Sun Microsystems announced today that one of the largest technical
universities in Europe has selected its Sun Fire 6800 servers running the Solaris Operating Environment as well as Sun’s GRID
Engine networking software to build one of the largest supercomputers in the world.
Aachen site selected as Sun Center of Excellence for computational fluid dynamics.
The University of Technology (Rheinisch-Westflische Technische Hochschule – RWTH) at Aachen selected the Sun computing platform over
rivals, IBM, SGI, Compaq and Hewlett-Packard. As one of the biggest SMP (symmetric multiprocessing) clusters in the world, the system’s
integrated graphics and GRID computing will support large computational fluid dynamics simulations, as well as other compute-intensive
applications. With the computing power of 2.3 Teraflops, trillions of floating point operations per second, in its final stage in 2002, the
supercomputer at Aachen represents Sun’s largest high performance computing (HPC) installation to date.

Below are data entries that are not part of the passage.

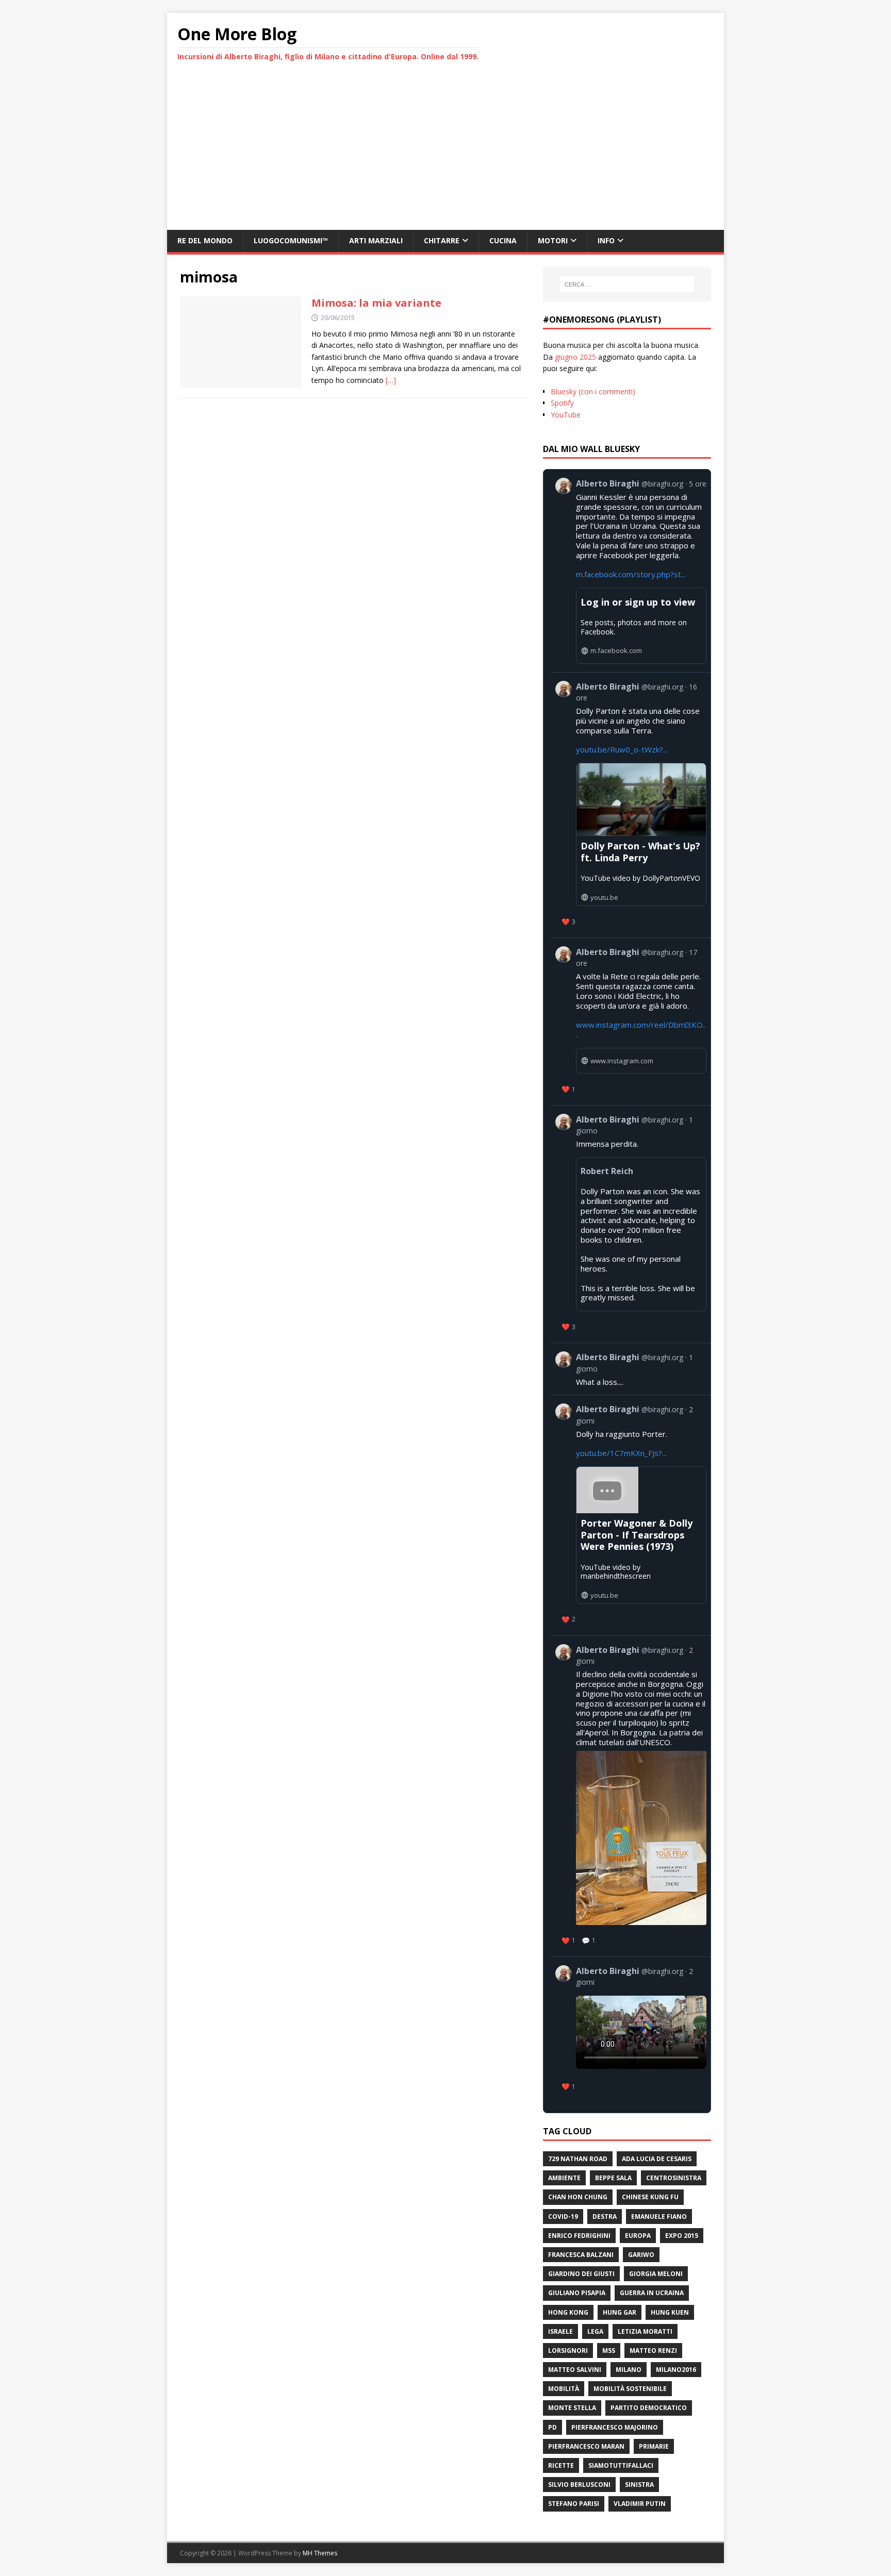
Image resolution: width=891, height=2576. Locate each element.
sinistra (639, 2484)
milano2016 (676, 2369)
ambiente (564, 2177)
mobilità (563, 2388)
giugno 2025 (575, 357)
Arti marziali (376, 240)
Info (606, 240)
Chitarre (441, 240)
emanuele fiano (659, 2216)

“We chose Sun for their computational power, extensive software offering and versatility,” said Christian Bischof, Professor for
high-performance computing at the RWTH. “Sun’s Sun Fire servers will allow us to boost current HPC applications, champion new HPC
opportunities and function as a computing portal for researchers at the University and in the State of Northrhine-Westphalia.”
As one of the leading technical universities in Europe, RWTH Aachen has been selected as the Sun Center of Excellence for Computational
Fluid Dynamics. “Adopting the role as Sun Center of Excellence provides Aachen with exposure as an institution that is advanced in its use of
technology, and expands future partnership opportunities with Sun’s Global Education and Research group as Sun continues to drive massive
scalability for Internet based applications,” said Joerg Schwarz, Manager for Scientific & Engineering Computing, Global Education & Research at
Sun.
The installation of 32 Sun Fire 6800 servers will be staged over the next two years, starting in April 2001.